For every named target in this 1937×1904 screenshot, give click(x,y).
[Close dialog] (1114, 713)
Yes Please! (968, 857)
...
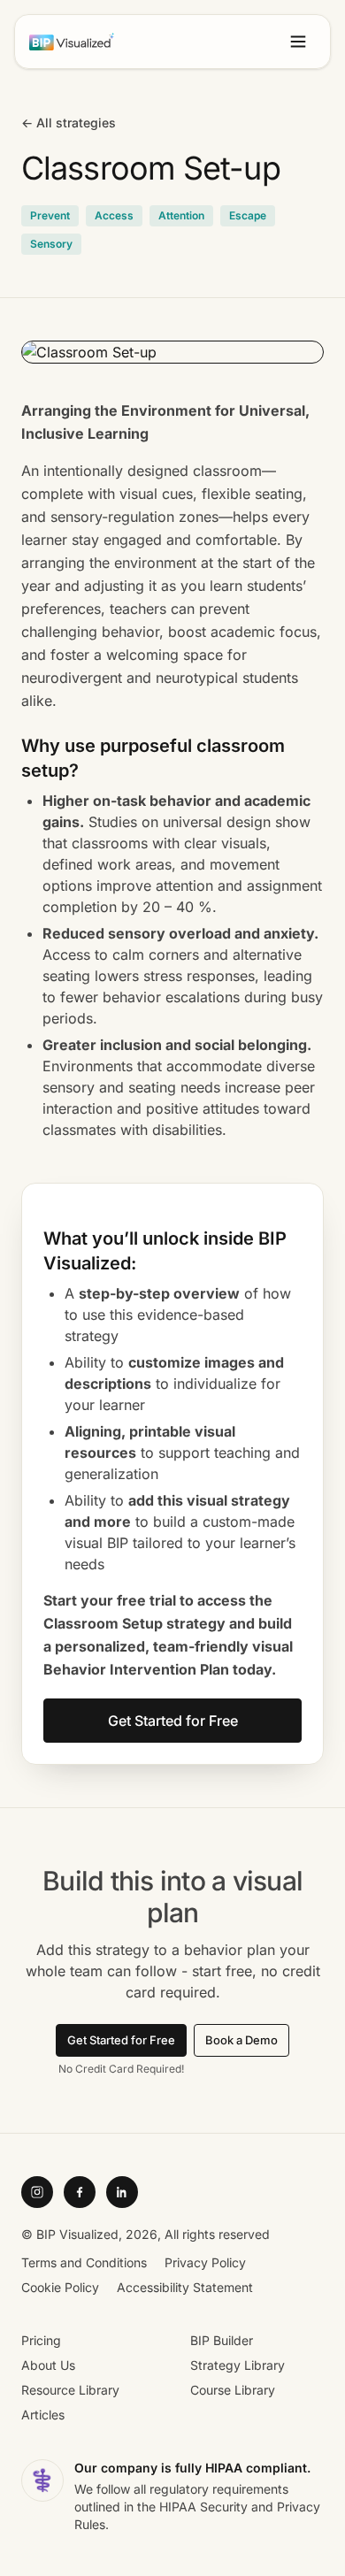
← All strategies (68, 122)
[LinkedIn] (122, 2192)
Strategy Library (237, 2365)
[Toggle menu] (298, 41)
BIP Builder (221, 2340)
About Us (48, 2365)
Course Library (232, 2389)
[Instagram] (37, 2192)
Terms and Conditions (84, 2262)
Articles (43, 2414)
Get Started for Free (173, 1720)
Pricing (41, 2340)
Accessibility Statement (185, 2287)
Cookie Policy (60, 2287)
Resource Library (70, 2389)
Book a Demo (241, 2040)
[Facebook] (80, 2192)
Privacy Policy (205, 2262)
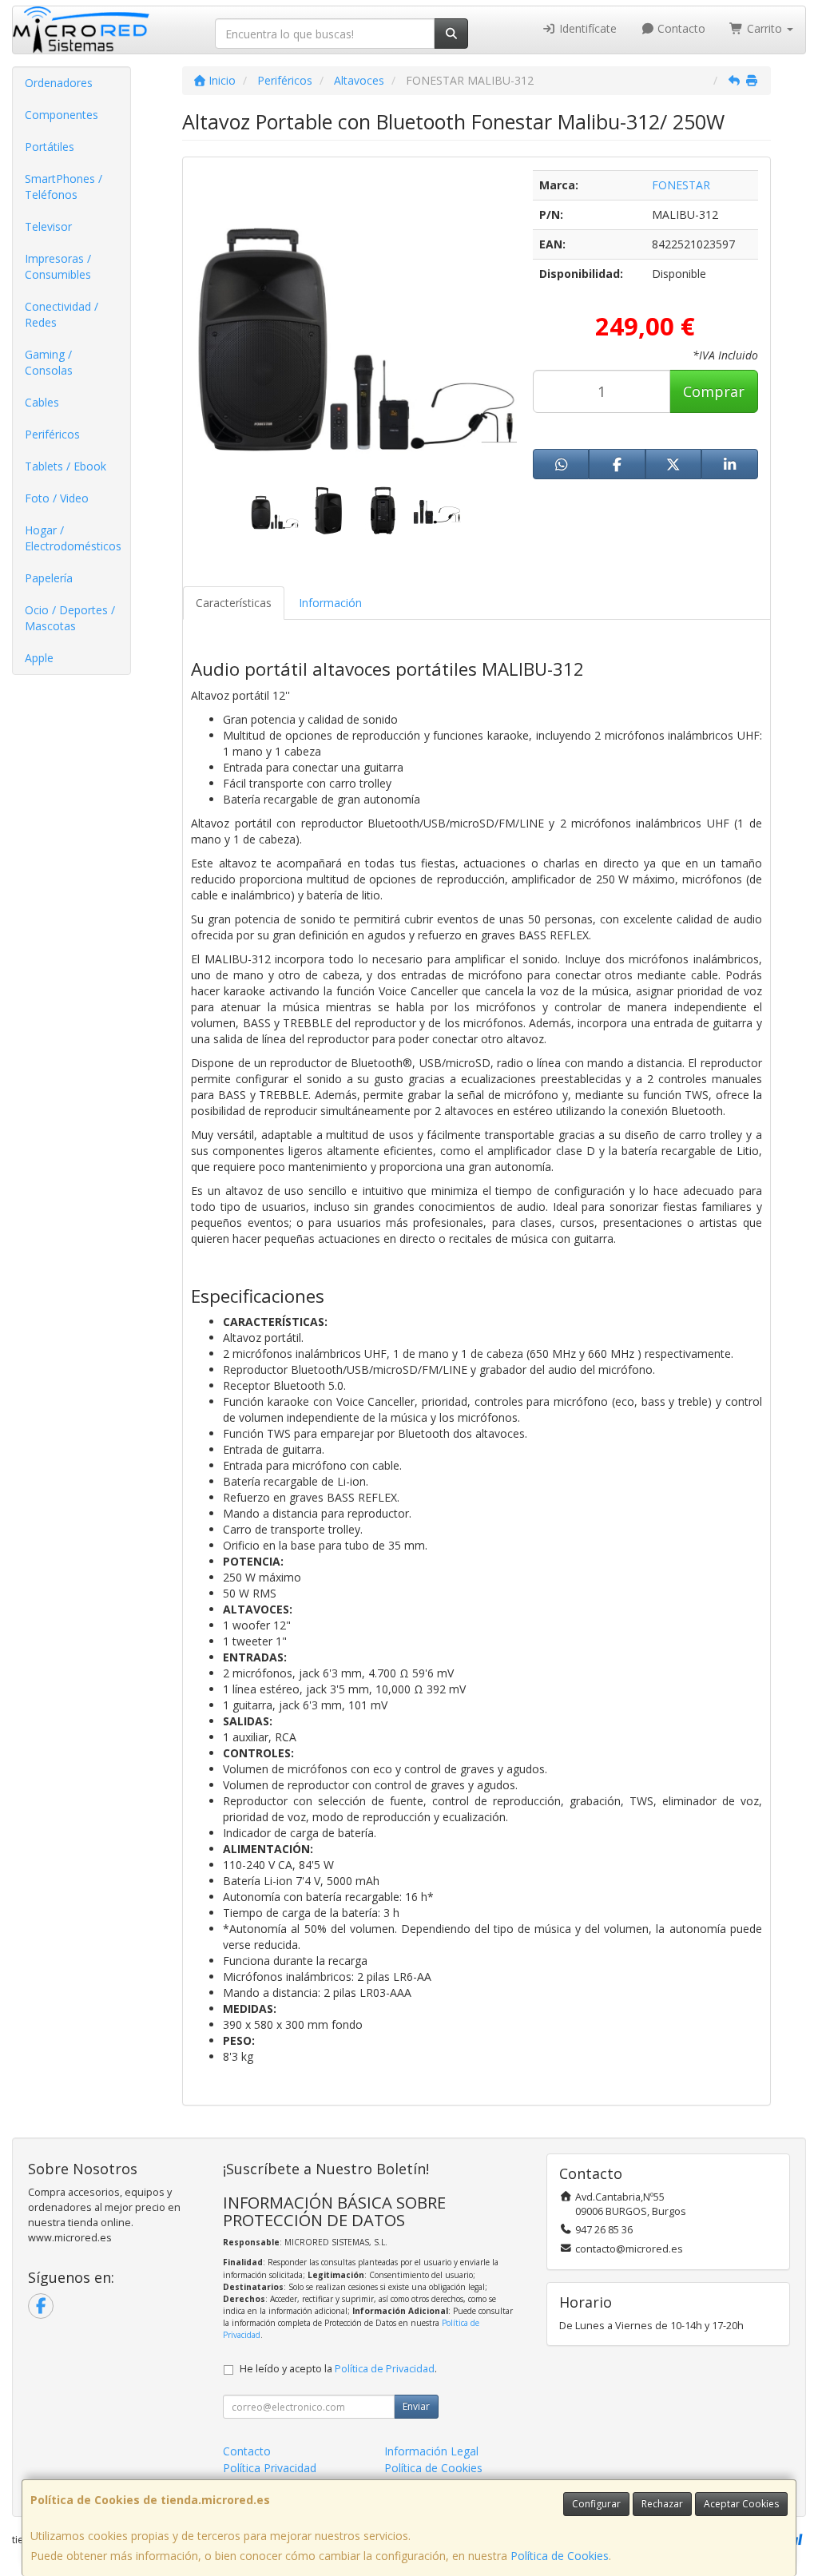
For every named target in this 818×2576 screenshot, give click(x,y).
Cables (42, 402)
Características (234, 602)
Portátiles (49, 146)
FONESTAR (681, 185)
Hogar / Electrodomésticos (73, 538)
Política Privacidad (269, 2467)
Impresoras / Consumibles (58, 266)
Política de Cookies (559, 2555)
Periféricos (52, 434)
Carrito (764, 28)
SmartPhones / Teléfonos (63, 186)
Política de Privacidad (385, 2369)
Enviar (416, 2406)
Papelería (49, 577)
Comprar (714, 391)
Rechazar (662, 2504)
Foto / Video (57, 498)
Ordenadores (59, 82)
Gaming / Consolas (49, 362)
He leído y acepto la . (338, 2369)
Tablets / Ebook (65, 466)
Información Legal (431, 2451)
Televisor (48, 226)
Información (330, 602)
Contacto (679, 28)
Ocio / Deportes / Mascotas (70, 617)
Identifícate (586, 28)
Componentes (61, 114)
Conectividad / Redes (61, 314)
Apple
* * *
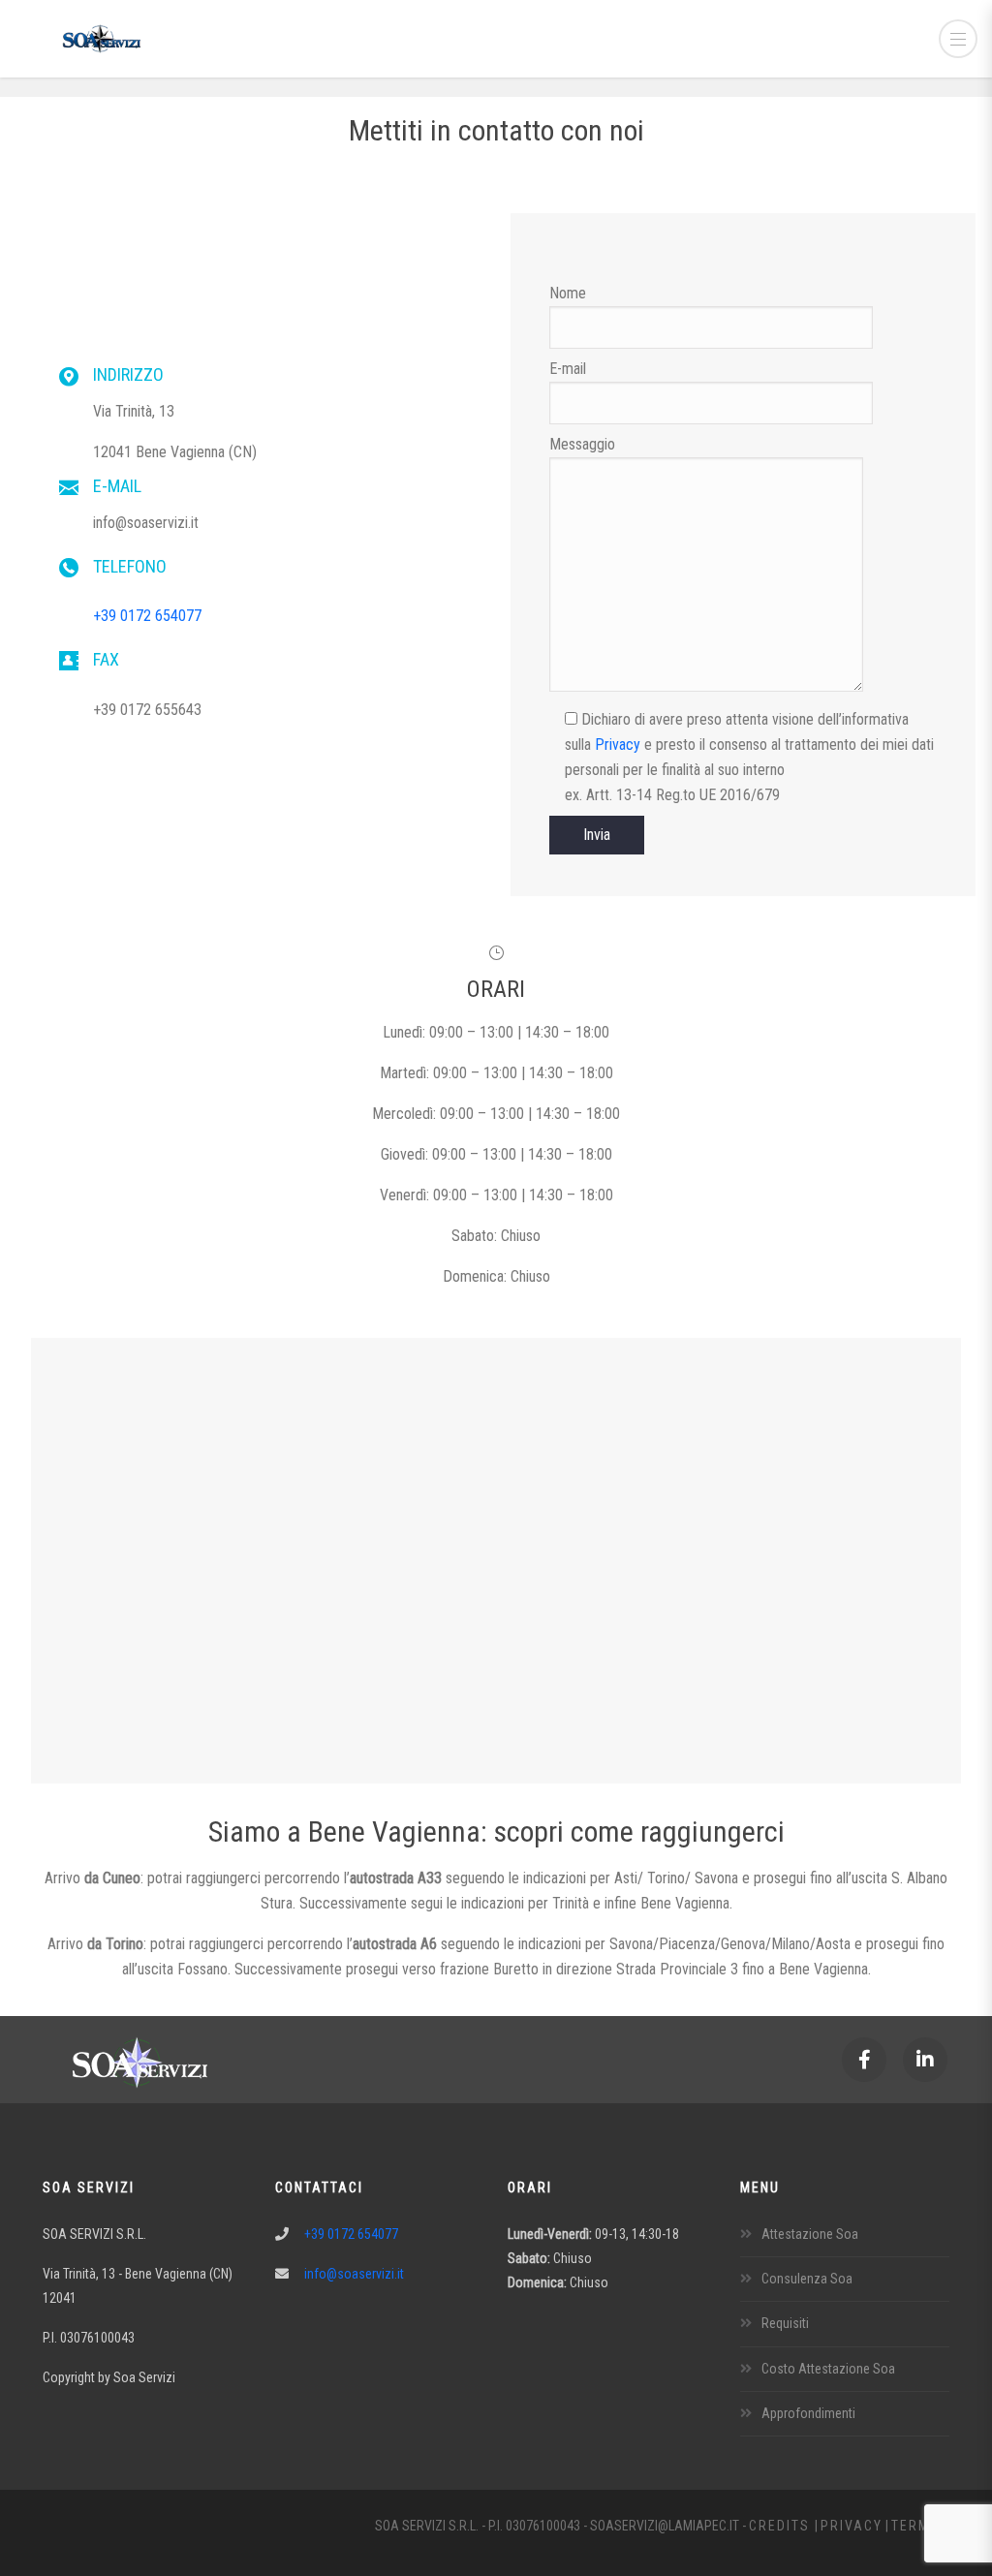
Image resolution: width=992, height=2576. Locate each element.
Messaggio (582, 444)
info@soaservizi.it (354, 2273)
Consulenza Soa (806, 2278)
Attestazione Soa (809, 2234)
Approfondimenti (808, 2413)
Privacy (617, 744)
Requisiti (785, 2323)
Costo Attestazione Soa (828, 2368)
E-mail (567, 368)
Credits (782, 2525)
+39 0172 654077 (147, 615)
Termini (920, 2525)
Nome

### Your objective
Copy out each line of the entries above that holds "Privacidad".

### Answer
Política Privacidad (269, 2467)
Política de Privacidad (385, 2369)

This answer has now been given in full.